I believe the only coins/medals that will have a place in the future from a utility perspective will be bullion and commemoratives. Circulating coinage will someday be used very rarely. When that will be, though, is anyone's guess. However, it seems as though it is inevitable.
Why are U. S. coins so blah? I think it's because (in terms of circulating coins), somebody had the bright idea to stop creating the types of designs that used to be on our coins and decided to replace them with the faces of politicians. In my mind, that was the death knell for attractive coins.
...and I ask again, why?
Have collectors stopped collecting...half cents, two cents, three cents, twenty cents, etc?
Really? ...you get a lot of Liberty and Buffalo nickels in your change?
In the past 100 years, the US dollar has lost 97% of its value.
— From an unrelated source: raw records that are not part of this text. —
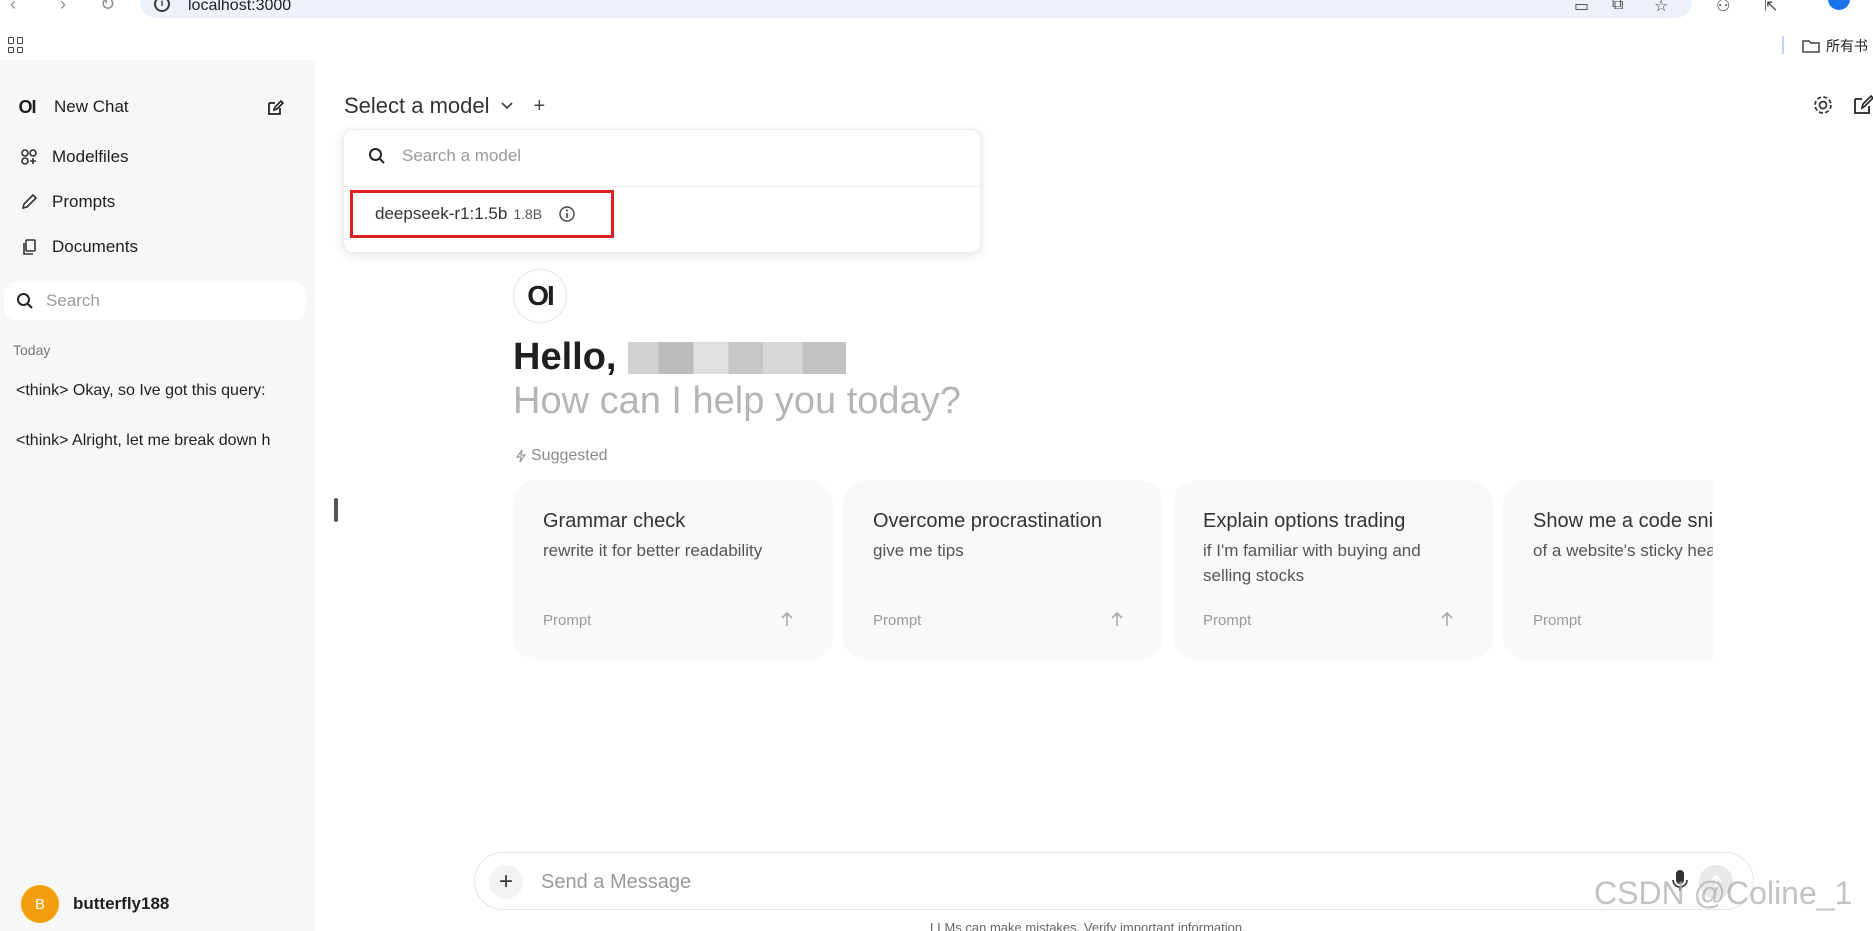 Image resolution: width=1873 pixels, height=931 pixels. Describe the element at coordinates (29, 157) in the screenshot. I see `modelfiles-icon` at that location. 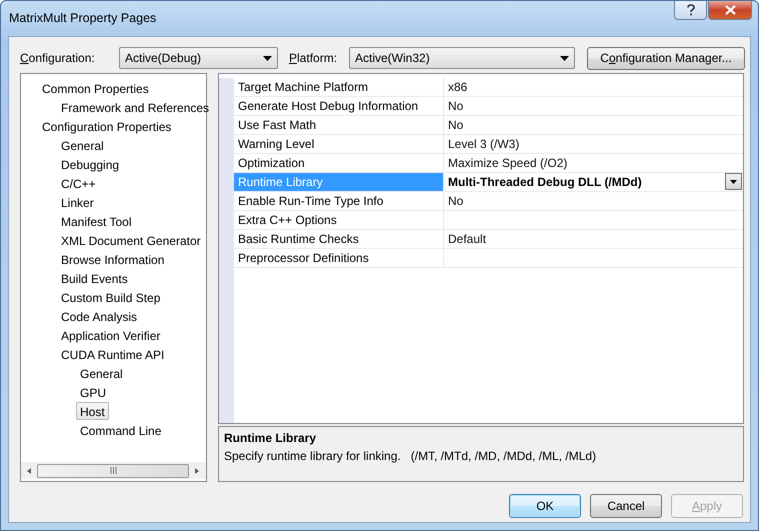 What do you see at coordinates (339, 163) in the screenshot?
I see `property-name: Optimization` at bounding box center [339, 163].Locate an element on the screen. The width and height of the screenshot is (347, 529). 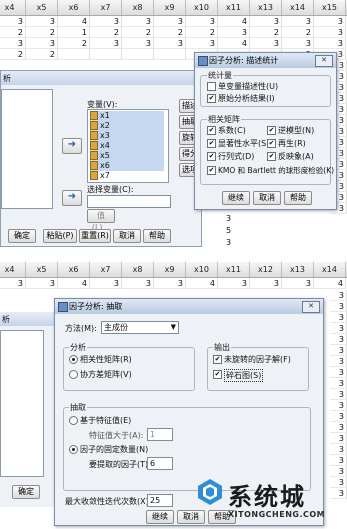
kmo-checkbox: ✔ is located at coordinates (212, 170).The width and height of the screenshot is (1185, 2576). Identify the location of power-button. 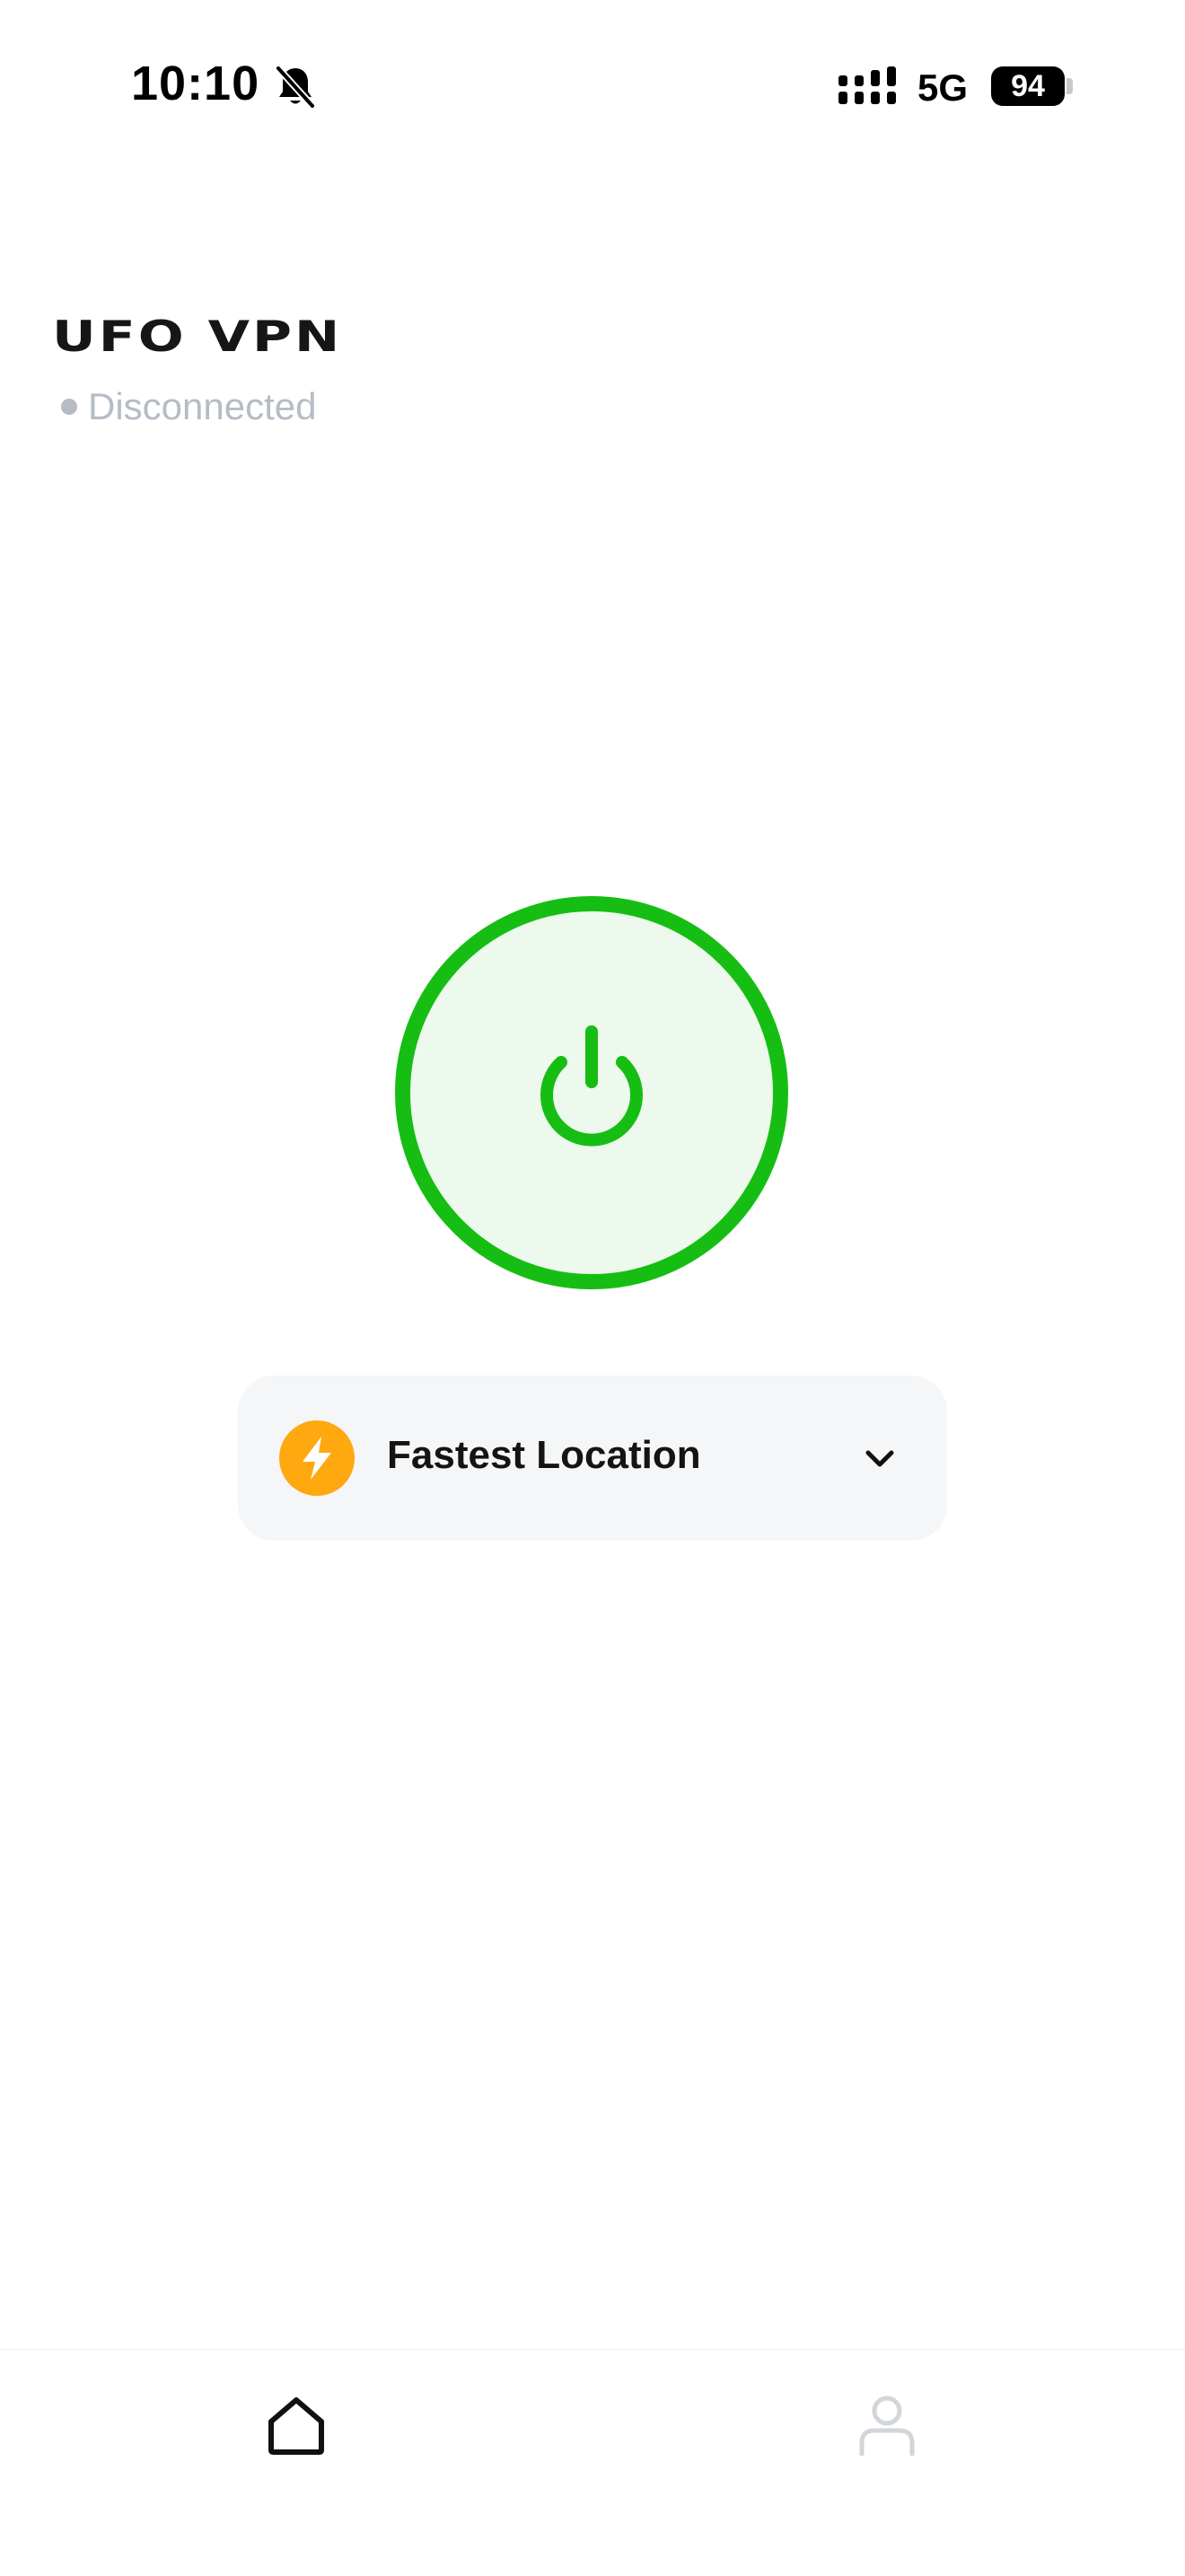
(592, 1092).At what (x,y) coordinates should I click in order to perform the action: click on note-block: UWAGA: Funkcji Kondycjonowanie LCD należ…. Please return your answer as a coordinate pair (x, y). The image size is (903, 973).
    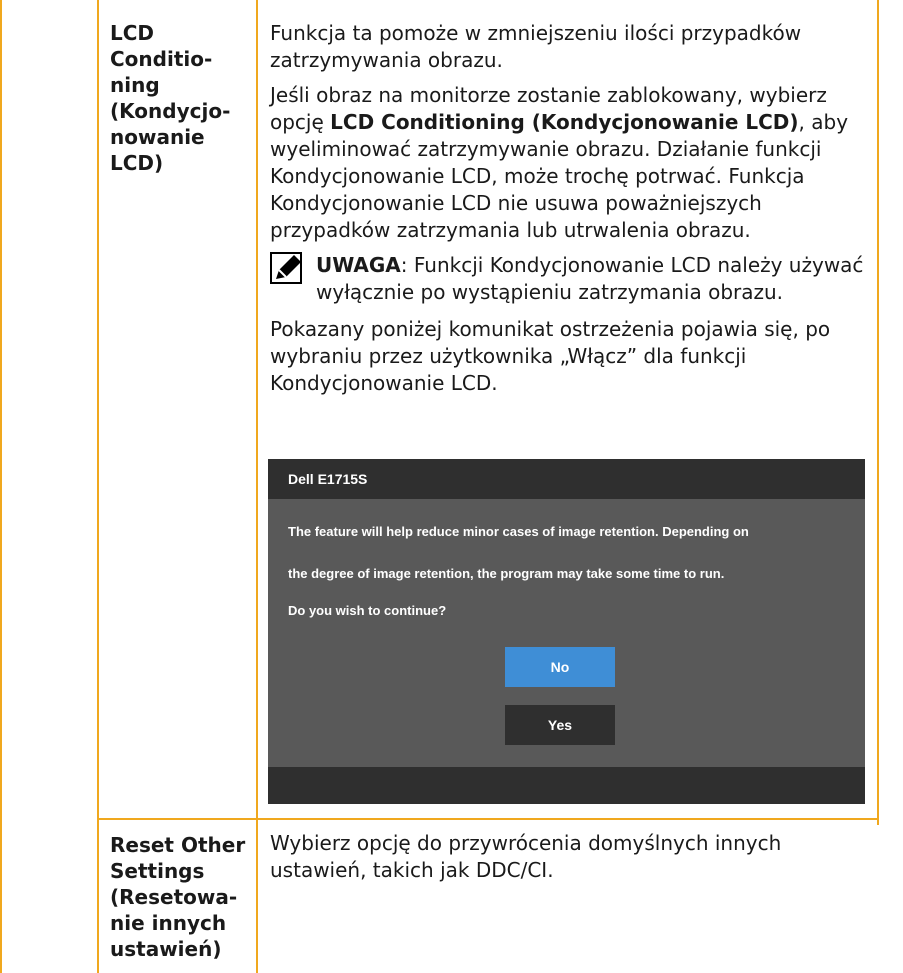
    Looking at the image, I should click on (575, 279).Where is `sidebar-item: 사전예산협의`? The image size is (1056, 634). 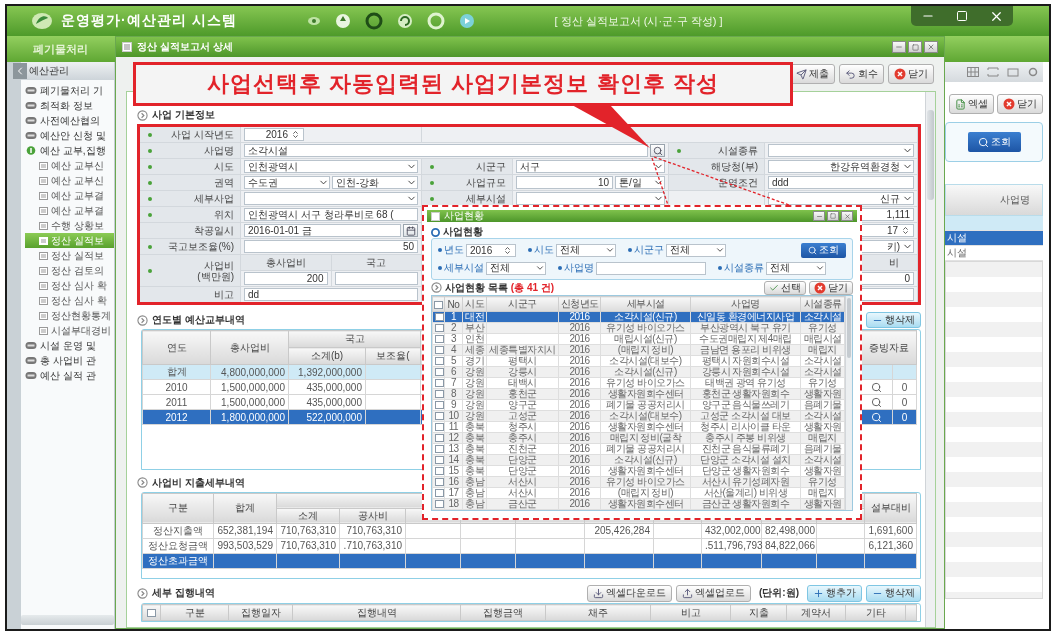 sidebar-item: 사전예산협의 is located at coordinates (70, 120).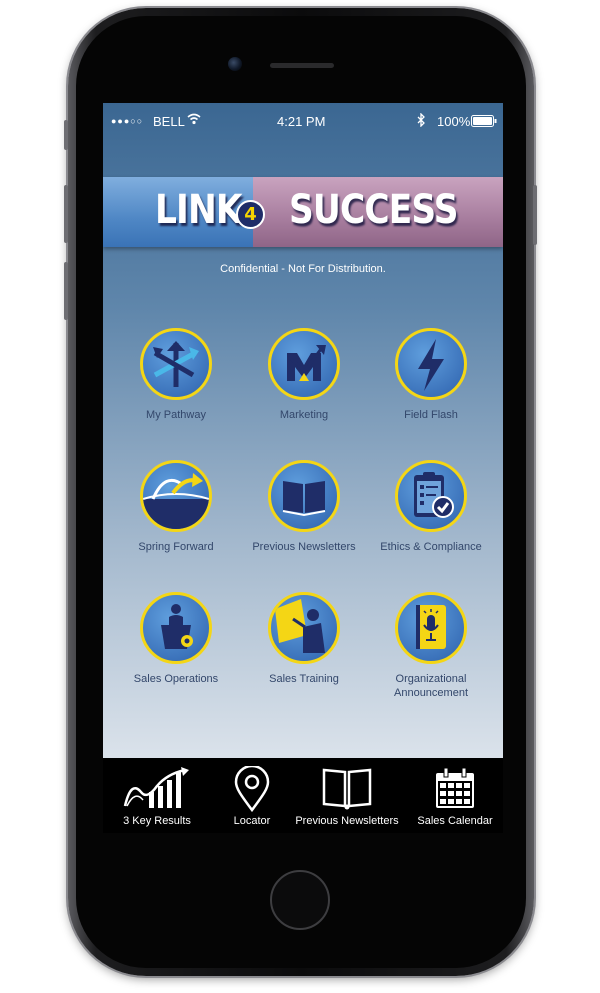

If you find a 100 year old nickel, it only represents 3% of its original value. In 1912 you could buy a good 5¢ cigar...what does a good cigar cost today?
The Jefferson is very plain. As for the half cent etc., like I said they are old and not produced anymore - hence they're collected. Obviously collectors who have been collecting for years also collect moderns, but you rarely hear of a new collector starting their collection on Jefferson or shield penny's. It's usually on finding a wheat etc in change and being intrigued. Or because someone they know collects and it sparked an interest. The time when you can find different designs in change is starting to disappear. And if te amount of collectors out there drops so will the value of your collection. You need a demand to feed the supply.
Because the current designs are ugly....that is why...
I second that mrbklyn
I agree with you!
Nothing SCREAMS collect me than having a variety of different "circulating" designs to choose from!
When I was a kid, the collecting "seed" was planted after seeing Wheats AND Indians together. Come 1959, a third varriety was added.
Half Dollars could esily be seen in both designs.
Quarters could easily be seen in both designs.
Dimes were easily seen in both designs.
Nickels were easily seen in both designs.
Having an abundance of eyeball varieties to look for only peaked my curiosity.
As for why are US Coins so Blah?
Simple. They are as boring as the dead presidents that are on them. Those political champions should have never replaced the original concept that this country was built on. Namely, LIBERTY in all its different shapes and forms.